(from Wikipidia) Poutine (Quebec French: [put͡sɪn] ⓘ) is a dish of french fries and cheese curds topped with a brown gravy. It emerged in Quebec, in the late 1950s in the Centre-du-Québec region, though its exact origins are uncertain and there are several competing claims regarding its invention. For many years, it was used by some to mock Quebec society.[1] Poutine later became celebrated as a symbol of Québécois culture and the province of Quebec. It has long been associated with Quebec cuisine, and its rise in prominence has led to its growing popularity throughout the rest of Canada.
Annual poutine celebrations occur in Montreal, Quebec City, and Drummondville, as well as Toronto, Ottawa, New Hampshire, and Chicago. It has been called “Canada’s national dish“, though some critics believe this labelling represents cultural appropriation of the Québécois or Quebec’s national identity. Many variations on the original recipe are popular, leading some to suggest that poutine has emerged as a new dish classification in its own right, as with sandwiches and dumplings.[1]
HISTORY OF POUTINE
(FROM WIKIPEDIA) The dish was created in the Centre-du-Québec area in the late 1950s.[2]: 12–31 Several restaurants in the area claim to be the originators of the dish, but no consensus exists.[2]: 12–31 [3][4]

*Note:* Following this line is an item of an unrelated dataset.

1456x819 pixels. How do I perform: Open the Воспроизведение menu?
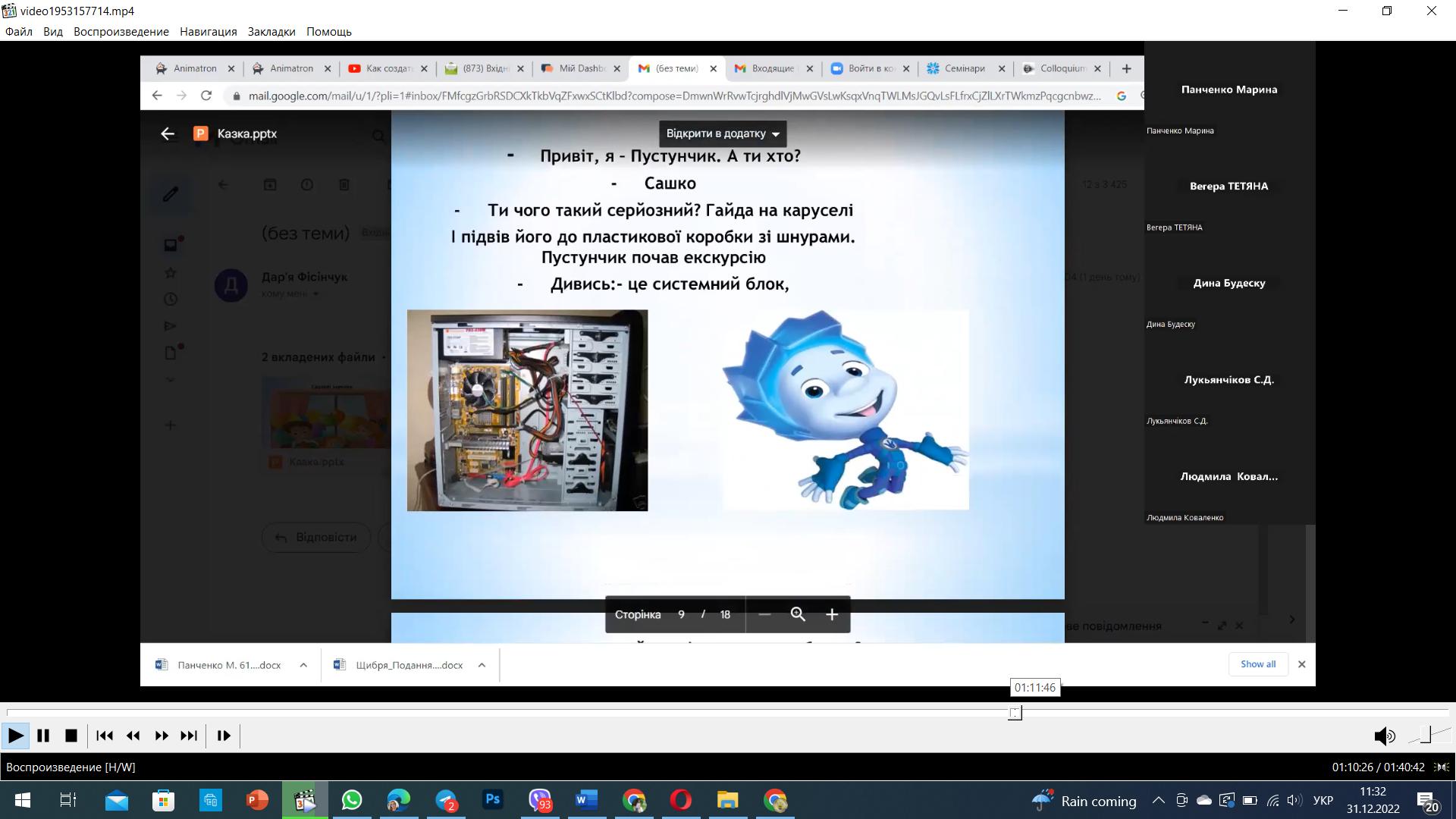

Le Lutin qui rit, Warwick – Restaurateur Fernand Lachance of Le Café Idéal (later Le Lutin qui rit[5]), is said to have exclaimed in 1957, “ça va faire une maudite poutine!” (English: “It will make a damn mess!”) when asked by a regular to put a handful of cheese curds in a take-out bag of french fries.[6][7][8][9] The dish “poutine” appears on the establishment’s 1957 menu.[10] Lachance served this on a plate, and beginning in 1962 added hot gravy to keep it warm.[9][3]
Le Roy Jucep, Drummondville – This drive-in restaurant served french fries with gravy, to which some customers would add a side order of cheese curds.[3] Owner Jean-Paul Roy began serving the combination in 1958 and added it to the menu in 1964 as “fromage-patate-sauce”.[3][5] Felt to be too long a name, this was later changed to poutine for a cook nicknamed “Ti-Pout” and a slang word for “pudding”.[a][3][4][10] The restaurant displays a copyright registration certificate, issued by the Canadian Intellectual Property Office, which alludes to Roy having invented poutine.[10]
La Petite Vache, Princeville – Customers would mix cheese curds with their fries, a combination which was added to the menu. One option included gravy and was called the “Mixte”.[3]
According to Canadian food researcher Sylvain Charlebois, while Warwick is the birthplace of poutine, Drummondville’s Jean-Paul Roy is the true inventor since le Roy Jucep was the first to sell poutine with three combined ingredients, in 1964.[11] The Oxford Companion to Cheese takes a different perspective, stating that the inventors were not chefs but the customers who chose to add cheese curds to their fries.[5]